SMQKE highlighted that XRP is used by hundreds of financial entities worldwide, including high-profile institutions such as American Express, Bank of America, and Santander. These firms operate within Ripple’s network and use XRP to facilitate global money transfers.
Institutional Adoption of XRP Gains Attention
The chart shared by SMQKE outlines how XRP operates within RippleNet as a bridge asset for cross-border payments. This enables banks and payment providers to complete international transactions quickly and at lower costs.
Further details show that XRP is part of Ripple’s broader effort to modernize financial systems, with partnerships involving sustainability-focused organizations like the Bill & Melinda Gates Foundation. These collaborations reflect XRP’s integration into infrastructure-level financial services, not just as a digital token for individual trading.
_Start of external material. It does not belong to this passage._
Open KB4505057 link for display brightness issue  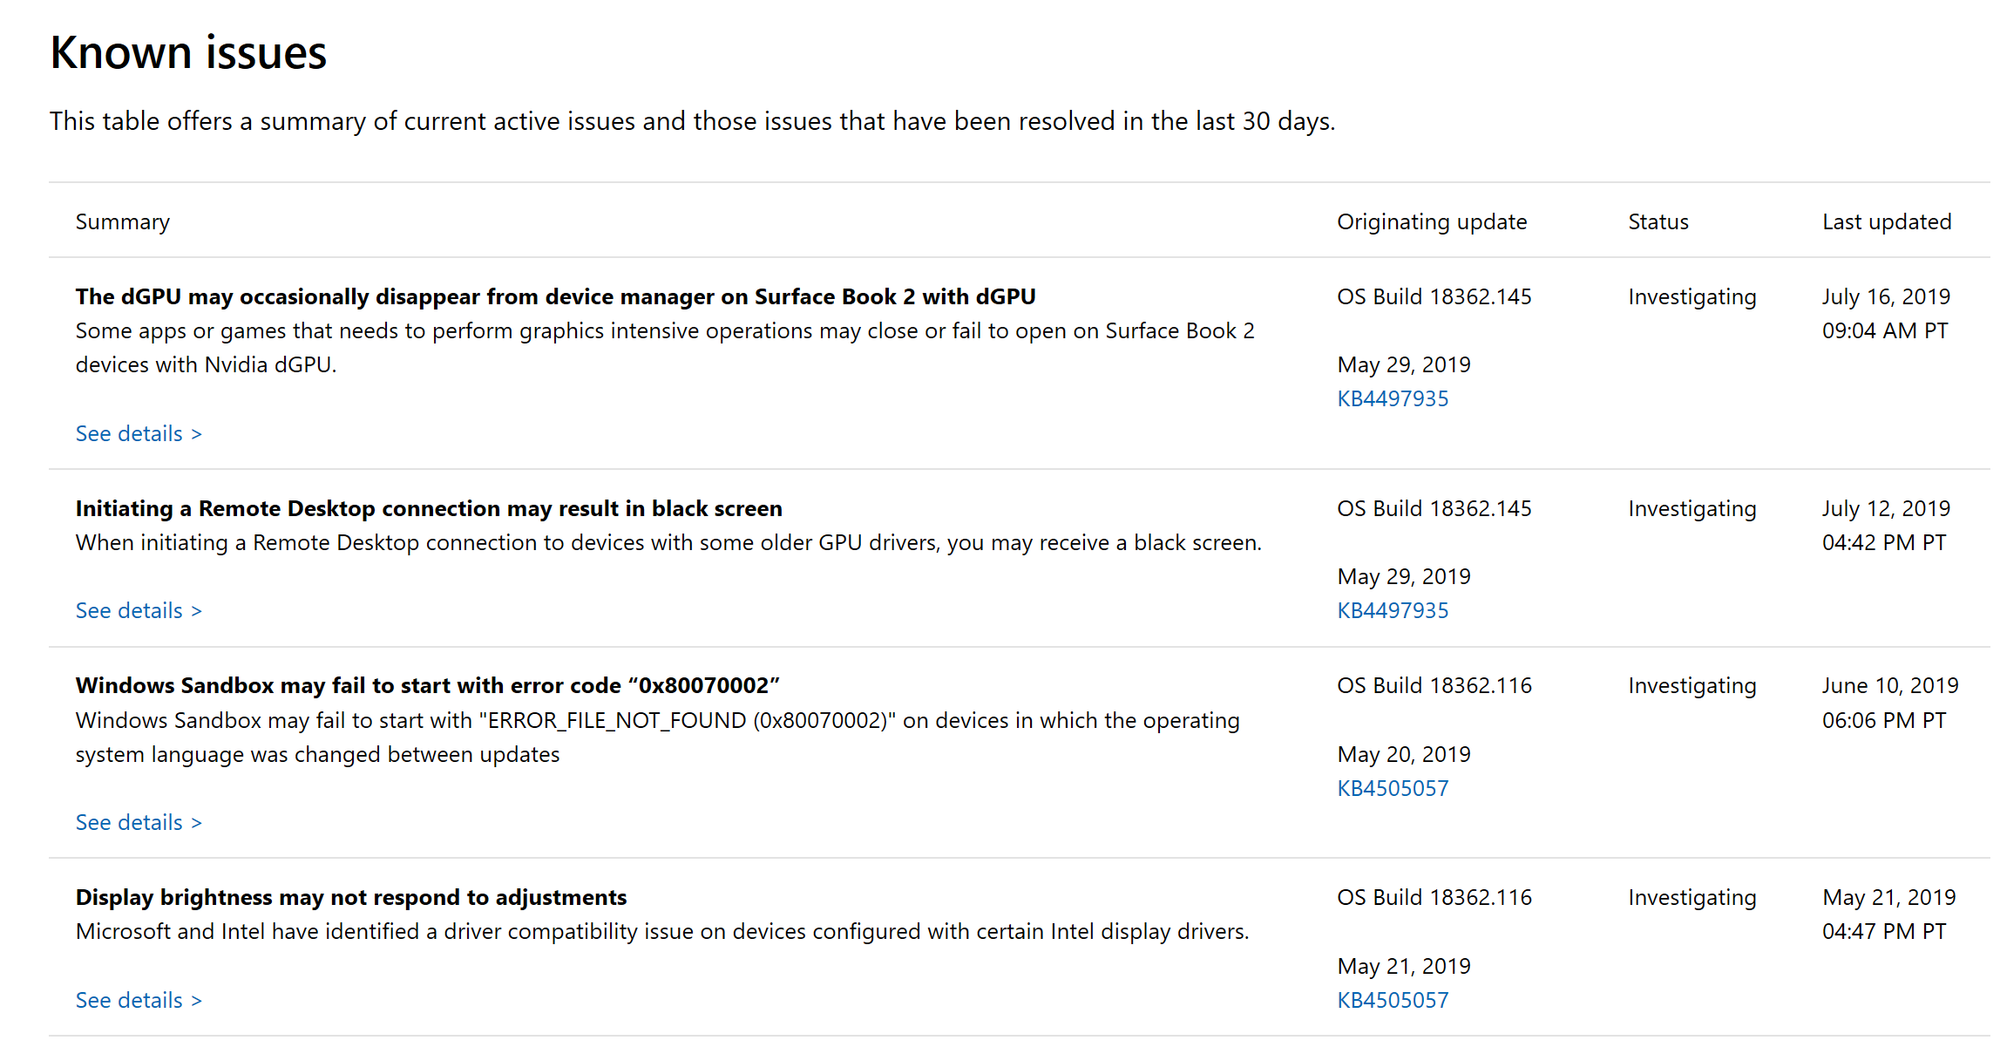[x=1393, y=999]
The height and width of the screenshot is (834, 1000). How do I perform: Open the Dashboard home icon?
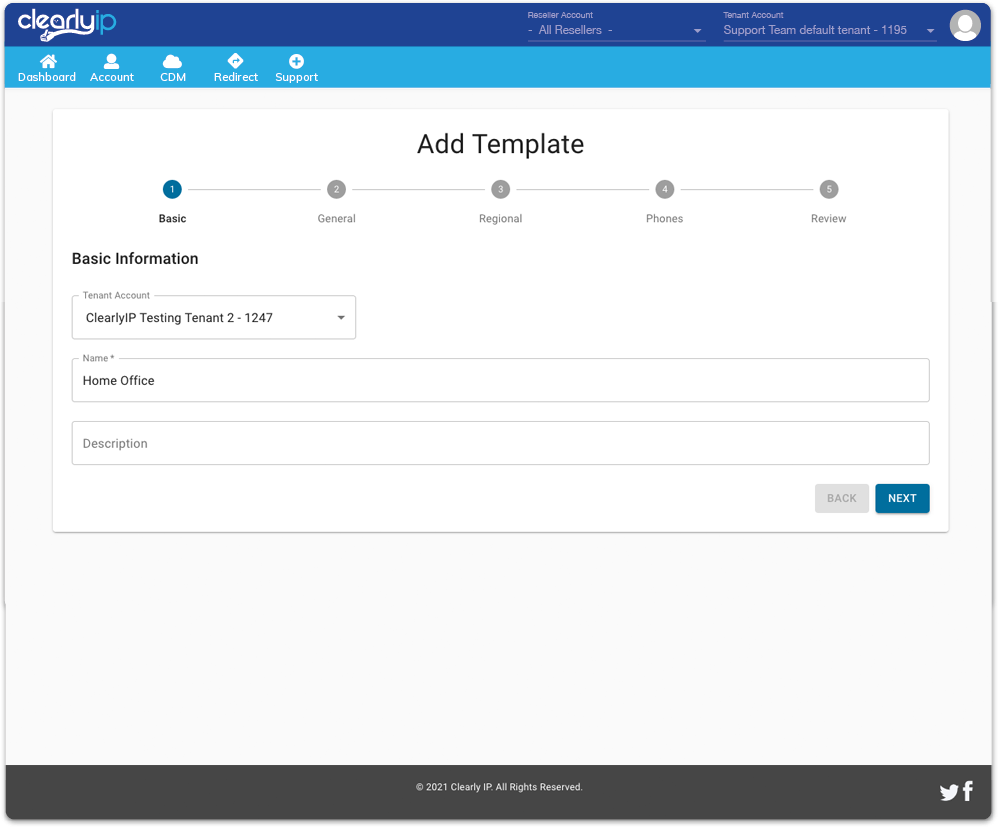47,62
Moreover, Ripple has announced its aim to become carbon net zero by 2030, aligning its technology with global environmental goals. Such commitments further distinguish XRP from cryptocurrencies, which are primarily geared toward retail investment or decentralized finance.
Researcher Counters Misleading Narrative
SMQKE directly challenged Krueger’s claims, stating that the usage of XRP is clearly documented among financial leaders. His response emphasized that XRP’s strength lies in backend processes, not in direct consumer usage like Bitcoin or Ethereum.
By presenting verified institutional data, SMQKE underscored the importance of recognizing different utility models in crypto. While XRP may not be visible in retail transactions, its adoption by banks speaks to a different but critical kind of relevance.
His comments also reflect a broader tension in the digital asset world between narratives based on public perception and actual enterprise integration. This divide often results in misinterpretation of a token’s value and usage.
Conclusion
SMQKE’s detailed rebuttal clarified XRP’s real role in financial systems. The evidence he provided highlights significant institutional engagement, countering the claim that XRP lacks practical application. His comments shift the focus from retail activity to enterprise adoption, where XRP continues to build its position.